First, the National Institutes of Health, if not an arm at least a finger of the United States Government, since 1971 have instituted a policy of providing sleeping accommodations to outpatients under one or more of the programs conducted by the National Institutes. The patients have come to Bethesda, Maryland or its environs for treatment, the elapsed periods of their stays in hotels and motels in the area lasting no more than seven consecutive days. The NIH arranged with a private hostelry, United Inn of America,3 as an independent contractor, to supply accommodations, with NIH undertaking to meet room costs.

Second, in 1980, Montgomery County made an assessment covering the period commencing October 1976, through October 1980, of the tax asserted to be due from United Inn as the statutorily designated tax collector. The rentals for rooms occupied by NIH outpatients were the nexus of the assessment. The assessment was followed up in January, 1981, with an action against United Inn to compel payment, filed in the Circuit Court for Montgomery County. The NIH resisted the imposition, contending that it fell directly on an agency of the United States Government and so violated the Supremacy Clause of the United States Constitution.4 Apparently the uncertainty as to whether the contention would prevail was sufficient for United Inn on November 1, 1981 to succeed in obtaining from the NIH an undertaking for reimbursement of any transient taxes found to be due and payable on the transactions which occupy our attention.

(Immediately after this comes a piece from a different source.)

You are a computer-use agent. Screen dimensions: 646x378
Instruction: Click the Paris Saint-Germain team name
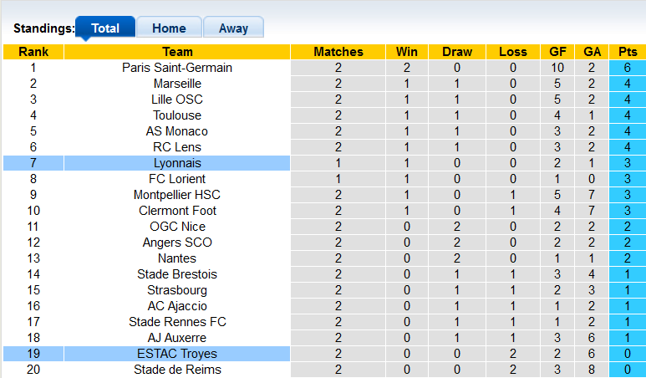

On March 19, 1982, to bring the matter to a judicial head, and perhaps in hopes of finding a more sympathetic forum in the federal courts, the United States brought suit in the United States District Court for the District of Maryland for a declaratory judgment that the tax was unconstitutional as applied to the United States. The state court action having been stayed, the matter proceeded in the United [1000]*1000States District Court to the summary judgment stage where, by a feat of statutory interpretation, Judge Edward S. Northrop, on January 19, 1984, concluded that, while a) the tax fell on the transient obtainer of the sleeping accommodations in the hotel or motel and b) the United States was the obtainer, nevertheless, the United States was not a person5 as defined in the local statute of Montgomery County. 586 F.Supp. 227 (D.C.1984). Hence the United States Could not be deemed a transient (“Any person who ... obtains sleeping accommodations ...”). Not a transient, Judge Northrop reasoned, the United States was not liable for the tax. Also, he opined that a NIH guest was not the taxpayer since he or she did not “obtain” the room.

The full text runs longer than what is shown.